While there is no law which states that the cabinet must bow down to senior civil service members, the civil service are the ones most experienced with the process of running the nation and Sinn Féin should keep that in mind. 

It’s just that the senior managers should be aware that the only reason Eoin Ó Broin apologised to John McCarthy is because Eoin wasn’t a member of the sitting government and therefore not in a position to make a judgment about whether a member of the civil service should be sacked, a fact which will almost certainly change following the next election.

Thomas Forde, Gardiner’s Hill, Cork

RTÉ oversight failed

My opinion differs from that of Michael Gannon— ‘RTÉ debacle is never-ending’, Irish Examiner Letters, February 26) — regarding the scrutiny of RTÉ personnel by Oireachtas sub-committees.

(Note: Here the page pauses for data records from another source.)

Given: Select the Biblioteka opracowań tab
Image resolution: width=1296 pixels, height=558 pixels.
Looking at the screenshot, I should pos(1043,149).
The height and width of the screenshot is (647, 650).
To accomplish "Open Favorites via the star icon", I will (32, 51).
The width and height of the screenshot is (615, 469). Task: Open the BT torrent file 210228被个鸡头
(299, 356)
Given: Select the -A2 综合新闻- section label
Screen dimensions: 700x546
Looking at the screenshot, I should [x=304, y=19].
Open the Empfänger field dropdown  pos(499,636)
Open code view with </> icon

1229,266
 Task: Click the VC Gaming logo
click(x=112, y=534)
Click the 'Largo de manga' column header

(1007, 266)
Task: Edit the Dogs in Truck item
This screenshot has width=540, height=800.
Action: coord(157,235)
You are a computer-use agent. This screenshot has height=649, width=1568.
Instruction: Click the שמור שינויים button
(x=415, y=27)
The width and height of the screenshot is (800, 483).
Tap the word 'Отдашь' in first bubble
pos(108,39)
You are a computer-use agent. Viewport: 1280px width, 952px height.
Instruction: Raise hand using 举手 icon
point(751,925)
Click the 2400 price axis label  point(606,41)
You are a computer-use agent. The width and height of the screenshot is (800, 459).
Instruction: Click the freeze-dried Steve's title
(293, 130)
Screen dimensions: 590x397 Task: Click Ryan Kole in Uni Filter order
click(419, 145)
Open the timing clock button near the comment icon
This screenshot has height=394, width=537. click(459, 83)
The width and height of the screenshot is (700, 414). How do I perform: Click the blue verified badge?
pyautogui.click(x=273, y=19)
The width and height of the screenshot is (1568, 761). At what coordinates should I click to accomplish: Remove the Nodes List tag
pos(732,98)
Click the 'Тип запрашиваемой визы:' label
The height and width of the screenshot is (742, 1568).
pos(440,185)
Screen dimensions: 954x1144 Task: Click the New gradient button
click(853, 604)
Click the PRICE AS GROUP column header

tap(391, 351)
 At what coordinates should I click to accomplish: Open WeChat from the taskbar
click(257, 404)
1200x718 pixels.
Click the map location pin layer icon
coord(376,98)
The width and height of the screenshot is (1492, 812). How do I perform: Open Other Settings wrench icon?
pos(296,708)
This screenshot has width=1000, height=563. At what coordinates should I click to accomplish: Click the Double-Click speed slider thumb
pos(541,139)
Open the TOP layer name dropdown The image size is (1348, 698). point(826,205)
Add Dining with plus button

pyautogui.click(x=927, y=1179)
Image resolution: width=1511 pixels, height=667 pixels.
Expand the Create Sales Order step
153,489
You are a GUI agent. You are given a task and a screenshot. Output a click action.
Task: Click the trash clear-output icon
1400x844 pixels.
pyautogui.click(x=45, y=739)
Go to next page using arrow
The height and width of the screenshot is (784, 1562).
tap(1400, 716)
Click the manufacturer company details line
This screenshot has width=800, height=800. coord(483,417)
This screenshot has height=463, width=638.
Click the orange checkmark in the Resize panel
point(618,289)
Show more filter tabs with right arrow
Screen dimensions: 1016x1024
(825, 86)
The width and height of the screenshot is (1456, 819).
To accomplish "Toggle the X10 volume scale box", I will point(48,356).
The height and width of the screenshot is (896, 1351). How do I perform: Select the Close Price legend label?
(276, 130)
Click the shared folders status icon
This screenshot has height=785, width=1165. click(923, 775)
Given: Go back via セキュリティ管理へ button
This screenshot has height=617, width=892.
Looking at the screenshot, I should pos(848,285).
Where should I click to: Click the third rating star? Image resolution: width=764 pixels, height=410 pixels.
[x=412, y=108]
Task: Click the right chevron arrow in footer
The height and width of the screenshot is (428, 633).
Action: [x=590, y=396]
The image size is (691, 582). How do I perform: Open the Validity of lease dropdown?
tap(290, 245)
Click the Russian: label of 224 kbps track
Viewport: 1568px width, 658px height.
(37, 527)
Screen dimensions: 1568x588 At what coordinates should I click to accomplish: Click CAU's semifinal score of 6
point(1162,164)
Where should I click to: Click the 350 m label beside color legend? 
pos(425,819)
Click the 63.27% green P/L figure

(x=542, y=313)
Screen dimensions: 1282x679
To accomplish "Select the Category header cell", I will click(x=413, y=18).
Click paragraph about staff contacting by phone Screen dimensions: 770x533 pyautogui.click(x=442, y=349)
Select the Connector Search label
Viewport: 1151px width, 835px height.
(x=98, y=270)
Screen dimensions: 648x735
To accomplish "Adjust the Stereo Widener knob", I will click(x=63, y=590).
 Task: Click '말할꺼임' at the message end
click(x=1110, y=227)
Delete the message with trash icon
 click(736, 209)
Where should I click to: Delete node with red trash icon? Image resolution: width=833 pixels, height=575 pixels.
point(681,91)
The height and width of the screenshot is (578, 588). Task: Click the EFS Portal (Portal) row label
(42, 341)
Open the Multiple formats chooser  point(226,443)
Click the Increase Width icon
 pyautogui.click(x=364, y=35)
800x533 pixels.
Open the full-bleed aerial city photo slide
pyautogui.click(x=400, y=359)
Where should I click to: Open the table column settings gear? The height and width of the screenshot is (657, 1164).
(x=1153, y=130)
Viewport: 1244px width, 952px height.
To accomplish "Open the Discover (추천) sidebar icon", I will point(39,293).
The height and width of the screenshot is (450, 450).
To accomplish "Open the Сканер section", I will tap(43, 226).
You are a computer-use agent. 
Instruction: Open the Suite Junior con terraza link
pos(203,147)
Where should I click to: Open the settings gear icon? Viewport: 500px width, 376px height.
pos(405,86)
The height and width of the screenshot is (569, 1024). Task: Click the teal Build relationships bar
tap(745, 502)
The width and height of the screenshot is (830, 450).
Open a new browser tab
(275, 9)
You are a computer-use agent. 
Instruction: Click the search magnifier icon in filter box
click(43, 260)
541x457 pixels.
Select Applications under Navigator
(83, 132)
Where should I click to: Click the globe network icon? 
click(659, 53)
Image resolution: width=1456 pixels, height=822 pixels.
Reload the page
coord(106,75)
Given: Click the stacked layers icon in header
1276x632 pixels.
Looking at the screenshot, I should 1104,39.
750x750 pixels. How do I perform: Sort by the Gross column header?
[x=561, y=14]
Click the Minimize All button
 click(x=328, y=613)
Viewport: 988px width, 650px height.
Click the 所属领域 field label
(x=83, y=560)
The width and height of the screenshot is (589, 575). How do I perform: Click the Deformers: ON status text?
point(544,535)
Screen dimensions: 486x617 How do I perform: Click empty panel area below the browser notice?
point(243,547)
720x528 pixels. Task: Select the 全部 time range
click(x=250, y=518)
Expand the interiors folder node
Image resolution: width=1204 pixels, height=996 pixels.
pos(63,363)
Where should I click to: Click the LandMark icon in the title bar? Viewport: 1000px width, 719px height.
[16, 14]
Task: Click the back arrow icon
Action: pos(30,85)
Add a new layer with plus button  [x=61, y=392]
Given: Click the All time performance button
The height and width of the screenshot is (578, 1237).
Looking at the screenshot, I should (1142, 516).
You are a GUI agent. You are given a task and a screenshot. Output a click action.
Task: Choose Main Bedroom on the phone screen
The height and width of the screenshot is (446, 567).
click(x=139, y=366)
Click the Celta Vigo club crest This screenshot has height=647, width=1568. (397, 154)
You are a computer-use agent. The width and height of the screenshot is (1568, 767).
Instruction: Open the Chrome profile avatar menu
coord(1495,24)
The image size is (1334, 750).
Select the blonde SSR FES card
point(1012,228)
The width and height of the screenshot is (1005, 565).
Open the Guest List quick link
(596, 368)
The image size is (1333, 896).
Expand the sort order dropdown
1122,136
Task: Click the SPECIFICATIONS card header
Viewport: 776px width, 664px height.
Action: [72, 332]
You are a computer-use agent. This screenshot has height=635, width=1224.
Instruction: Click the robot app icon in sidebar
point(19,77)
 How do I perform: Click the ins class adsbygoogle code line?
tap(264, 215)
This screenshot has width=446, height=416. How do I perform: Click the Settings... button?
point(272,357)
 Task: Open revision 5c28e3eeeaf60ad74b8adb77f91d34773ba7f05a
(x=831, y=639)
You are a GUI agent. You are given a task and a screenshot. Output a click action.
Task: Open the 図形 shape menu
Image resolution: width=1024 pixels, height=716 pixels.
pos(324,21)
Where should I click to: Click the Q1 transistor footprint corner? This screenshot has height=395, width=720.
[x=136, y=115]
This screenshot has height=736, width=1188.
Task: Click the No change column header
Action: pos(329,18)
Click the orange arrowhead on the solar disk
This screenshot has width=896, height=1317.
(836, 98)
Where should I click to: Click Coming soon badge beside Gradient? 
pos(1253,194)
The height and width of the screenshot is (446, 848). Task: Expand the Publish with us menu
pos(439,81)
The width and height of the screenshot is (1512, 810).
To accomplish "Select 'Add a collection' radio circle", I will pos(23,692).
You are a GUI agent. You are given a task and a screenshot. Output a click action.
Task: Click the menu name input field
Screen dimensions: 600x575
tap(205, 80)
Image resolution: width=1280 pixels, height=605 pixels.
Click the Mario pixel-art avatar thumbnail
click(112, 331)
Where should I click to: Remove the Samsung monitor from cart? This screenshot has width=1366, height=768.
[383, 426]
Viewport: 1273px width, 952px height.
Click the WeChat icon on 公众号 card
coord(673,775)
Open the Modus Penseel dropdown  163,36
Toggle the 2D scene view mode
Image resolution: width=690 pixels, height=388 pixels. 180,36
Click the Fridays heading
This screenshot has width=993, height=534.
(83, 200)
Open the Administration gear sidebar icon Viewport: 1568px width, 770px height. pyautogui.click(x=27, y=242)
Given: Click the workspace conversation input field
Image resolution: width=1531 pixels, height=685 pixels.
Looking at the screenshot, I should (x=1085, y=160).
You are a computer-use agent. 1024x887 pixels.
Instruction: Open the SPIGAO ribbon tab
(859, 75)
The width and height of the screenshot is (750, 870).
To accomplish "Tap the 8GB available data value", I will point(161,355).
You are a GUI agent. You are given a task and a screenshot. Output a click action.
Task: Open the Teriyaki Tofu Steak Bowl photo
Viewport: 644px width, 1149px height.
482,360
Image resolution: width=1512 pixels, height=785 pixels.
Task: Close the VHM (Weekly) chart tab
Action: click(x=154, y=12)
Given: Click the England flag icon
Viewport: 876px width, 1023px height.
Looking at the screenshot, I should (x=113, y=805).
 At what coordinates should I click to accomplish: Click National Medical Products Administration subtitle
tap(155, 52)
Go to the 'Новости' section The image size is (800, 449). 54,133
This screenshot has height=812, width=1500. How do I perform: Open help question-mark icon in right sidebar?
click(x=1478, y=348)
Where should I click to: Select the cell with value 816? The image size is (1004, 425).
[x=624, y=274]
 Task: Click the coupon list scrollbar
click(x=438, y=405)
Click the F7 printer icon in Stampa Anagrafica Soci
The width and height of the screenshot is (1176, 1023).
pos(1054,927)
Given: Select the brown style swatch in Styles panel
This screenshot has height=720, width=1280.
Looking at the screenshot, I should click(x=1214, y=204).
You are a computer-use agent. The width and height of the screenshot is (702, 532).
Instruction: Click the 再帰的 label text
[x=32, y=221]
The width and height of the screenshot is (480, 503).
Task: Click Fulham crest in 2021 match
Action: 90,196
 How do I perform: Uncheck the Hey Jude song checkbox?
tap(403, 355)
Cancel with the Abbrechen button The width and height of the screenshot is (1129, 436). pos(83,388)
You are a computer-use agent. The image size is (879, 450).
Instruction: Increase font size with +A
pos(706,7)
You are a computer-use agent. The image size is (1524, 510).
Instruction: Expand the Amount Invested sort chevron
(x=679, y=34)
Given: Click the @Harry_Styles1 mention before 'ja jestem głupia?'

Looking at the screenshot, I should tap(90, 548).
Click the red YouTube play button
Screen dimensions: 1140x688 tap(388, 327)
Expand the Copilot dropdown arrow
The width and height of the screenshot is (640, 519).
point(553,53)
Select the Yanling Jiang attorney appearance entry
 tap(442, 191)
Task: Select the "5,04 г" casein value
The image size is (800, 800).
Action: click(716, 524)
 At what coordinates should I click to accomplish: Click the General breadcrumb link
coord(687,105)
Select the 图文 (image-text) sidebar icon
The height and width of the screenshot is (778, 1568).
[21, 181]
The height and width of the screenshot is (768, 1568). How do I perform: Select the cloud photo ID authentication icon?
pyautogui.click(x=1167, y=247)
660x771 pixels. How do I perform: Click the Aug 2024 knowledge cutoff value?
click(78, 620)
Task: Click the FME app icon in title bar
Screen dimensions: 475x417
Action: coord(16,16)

I see them performing a necessary and valuable service in the public interest. Indeed, I believe it was the absence of such over many years which allowed the secret, closed shop, RTÉ mentality to develop. 

Oversight was to be provided by RTÉ's board of directors, the relevant department, the minister, and government itself — in that order. All failed in their duty and in the resulting vacuum the RTÉ luvvies cultivated their charmed, otherworldly and extravagant, existence out of sight of the rest of us mere mortals. Now, as public servants, and in the public interest, they are, albeit belatedly, called to account — all of them.

And if posturing results, then so be it; the said same luvvies are, after all, the experts in that field.

Tony O’Neill, Bishopstown, Cork

Irish energy crisis

Patrick L O’Brien sums up Ireland’s energy crisis succinctly: “As a nation, we are unfortunately out of touch with energy reality and for which we are paying dearly and will pay dearly” — ‘Out of touch with energy reality’, Irish Examiner Letters, February 20. 

Our precarious situation is a direct result of gross mismanagement of the energy sector by successive governments as far back as the 1950s when the Fianna Fáil government gave away our entire offshore exploration rights to Marathon Oil for a song. 

During the intervening years, short term government policy chopped and changed, depending on the exigencies of which party was in power.

The ultimate showboating decision by the present coalition to stop indigenous oil and gas exploration highlighted just how irresponsible and how far out of touch our politicians indeed are, knowing full well that our entire energy security was and continues to be on a knife edge.

This policy, driven by dogma and political expediency, was exacerbated by the wholly irresponsible and inexplicable decision to interminably delay issuing a licence for Inishkea near Corrib, and for permanently stopping any further investigative exploration of the Barryroe oil and gas field.

Barryroe, just off the Cork coast, has independently proven reserves of over 300m barrels of high-quality oil and copious quantities of low carbon gas, which would have guaranteed Ireland total energy security for decades as back up to intermittent renewables.

Contrast Ireland’s situation with that of Norway’s which, like Ireland, was a poor country in the 1950s with their economy based on fishing and forestry.

When oil exploration became a reality, Norway set up an independent company, Statoil, away from the meddling hands of politicians, to oversee and manage all exploration matters. They took 50% equity in every licence, and as a result, today they have the biggest national sovereign wealth fund in the world of $1.5tn, equivalent to $275,000 per citizen.

Ireland, on the other hand, has a national debt of €235bn, equivalent to €42,000 owed by every Irish citizen and with an annual interest bill of €3.5bn, paid by all of us.

Furthermore, we are paying €1m an hour or nearly €9bn a year importing up to 80% of our energy needs of oil, gas, and coal.

Indeed, as Mr O’Brien writes “we are paying dearly and will continue to pay dearly”.